> _FRAGMENTO PROPORCIONADO_
Aquel verano, los antidisturbios se habían prodigado en otro pueblo. Si en Villanueva los vecinos se negaban a dejar que repararan los postes que llevaban electricidad a la finca de las mazorcas, los de Riaño (León) se subieron a los tejados de sus casas y se negaron a bajar. Esa era su forma desesperada de resistir a un desalojo que finalmente no pudieron frenar y que culminó con la inundación de su pueblo y de ocho más —dos de ellos parcialmente— bajo las aguas de un embalse destinado al riego y a generar hidroelectricidad.

Las fotos de la prensa de aquel verano reflejan que a menudo los sedientos y los ahogados compartimos historia y somos dos caras de una misma moneda. Mientras algunos niños bajaban a protestar al fondo de un río seco en Villanueva, otro niño subía al tejado de su casa para frenar la inundación de su pueblo. Ambos quedaron retratados.

La sed siguió aquí porque nunca hace visitas breves y, poco tiempo después, regresó con una nueva sequía. En España y otros países mediterráneos se suceden sequías cíclicas que suelen durar tres o cuatro años cada década. En el verano de 1992, cuando España se dividía entre los que dormían la siesta y los que esperaban que Miguel Induráin ganase el tour de Francia por segunda vez, en mi pueblo, Terrinches, seguíamos pensando en el agua y en casi nada más. El agua que no llegaba; el agua que nos expulsaría si seguía escaseando. Los mayores vivieron al borde de la desesperación, y fue entonces cuando aprendí a valorar el agua como sólo se valoran las cosas que se han perdido. Se convirtió en un misterio que durante un tiempo apenas aparecía con la ayuda de camiones cisterna y de las manos de mi abuelo Norberto. Quedan, en el pueblo, depósitos en las terrazas por si vuelve a repetirse.

> _INFORMACIÓN PROPORCIONADA_

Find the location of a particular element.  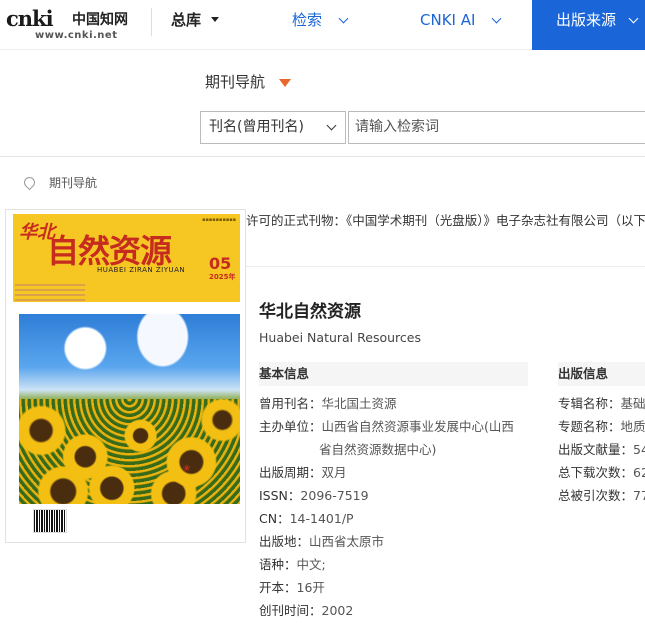

nav-divider is located at coordinates (152, 22).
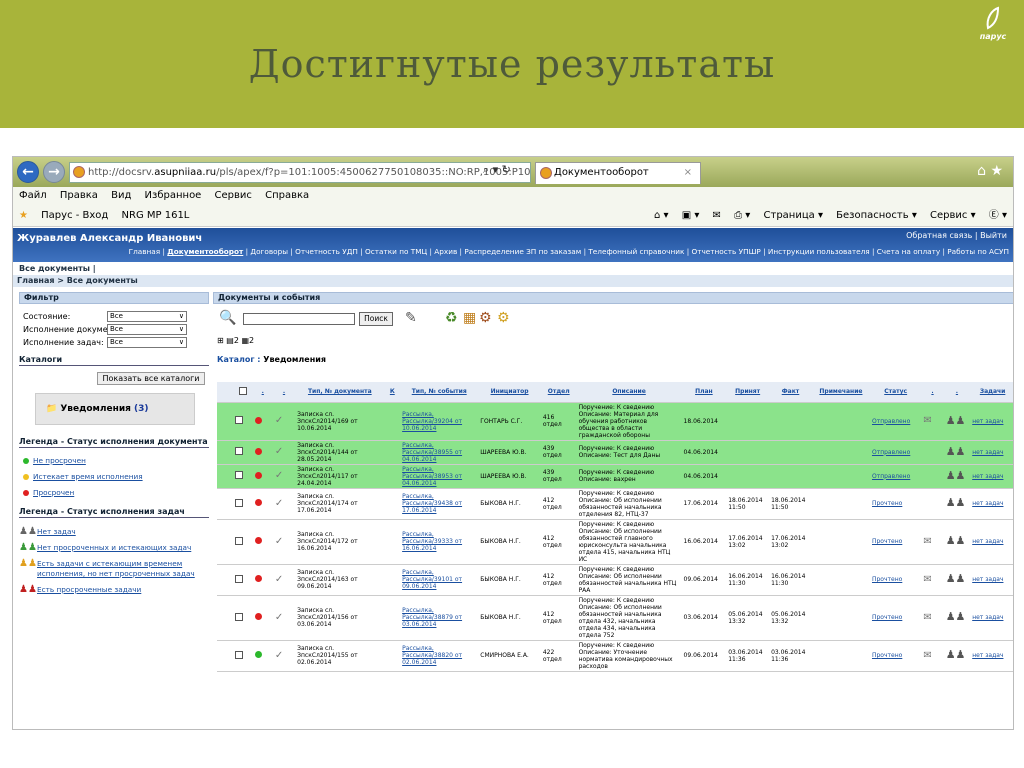  What do you see at coordinates (504, 318) in the screenshot?
I see `settings-gear-icon: ⚙` at bounding box center [504, 318].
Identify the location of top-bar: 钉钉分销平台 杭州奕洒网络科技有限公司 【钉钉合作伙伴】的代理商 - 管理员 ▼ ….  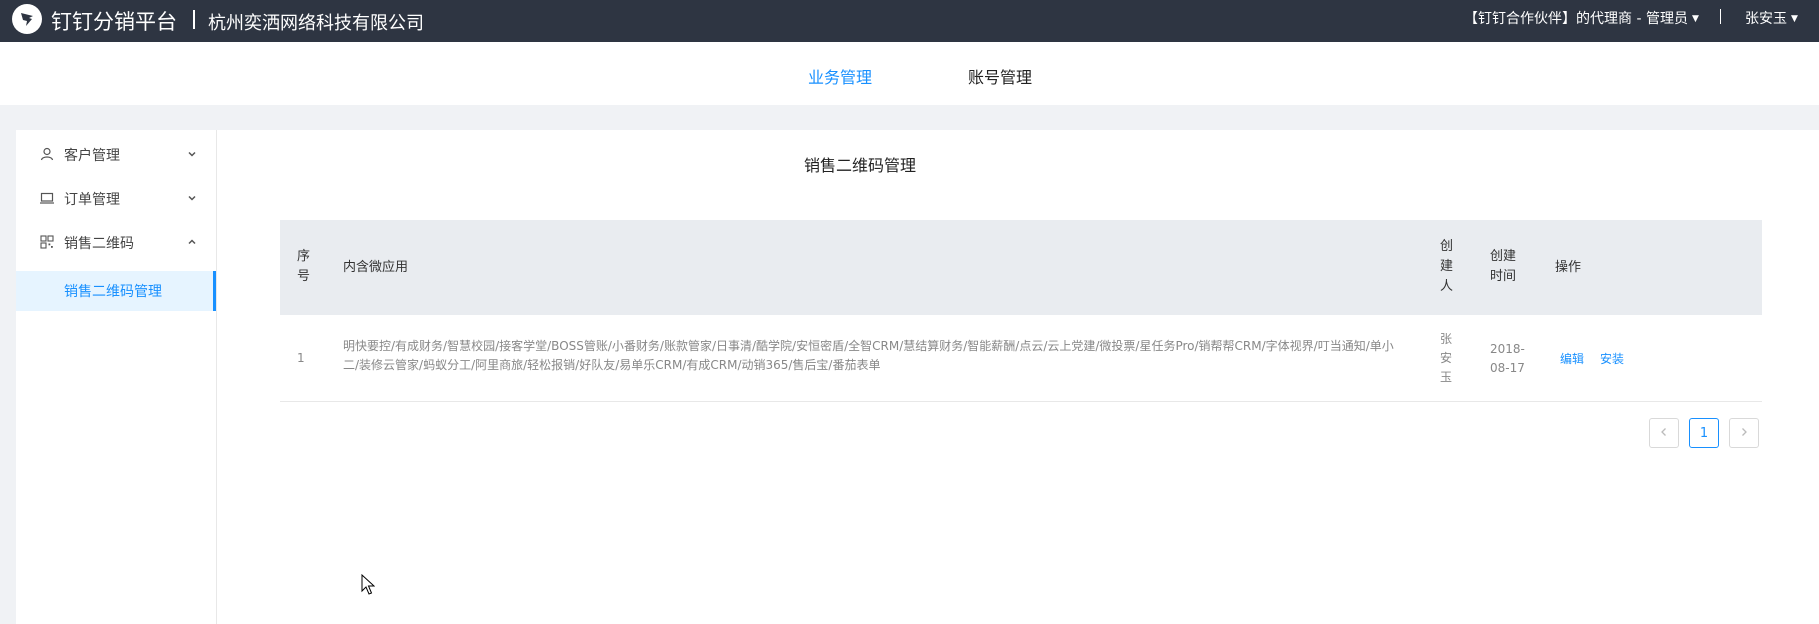
(910, 21).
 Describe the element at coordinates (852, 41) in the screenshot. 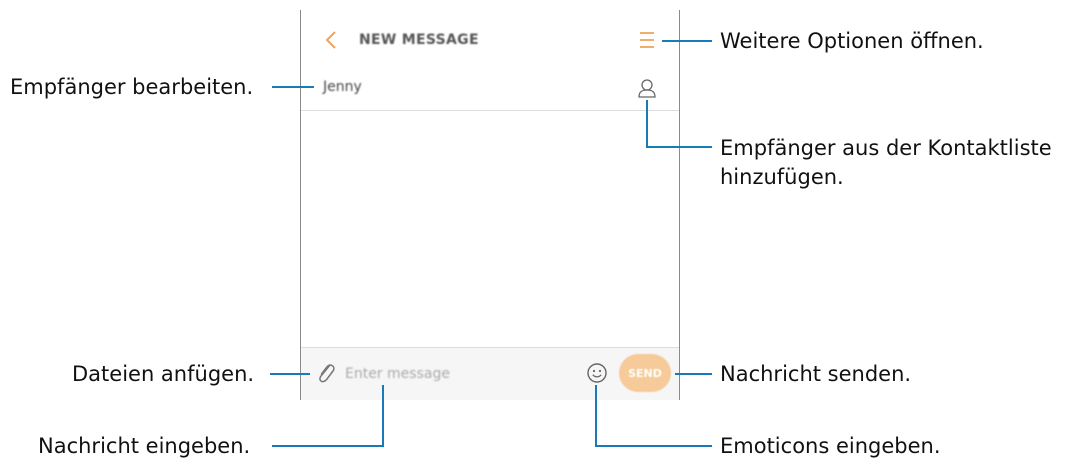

> _DESCRIPCIÓN DE LA TAREA_
Según el fragmento sobre la sequía, ¿cuánto suelen durar las sequías cíclicas en España y otros países mediterráneos? Los ítems provienen de una fuente distinta.

> _RESULTADO DE LA TAREA_
Suelen durar tres o cuatro años cada década.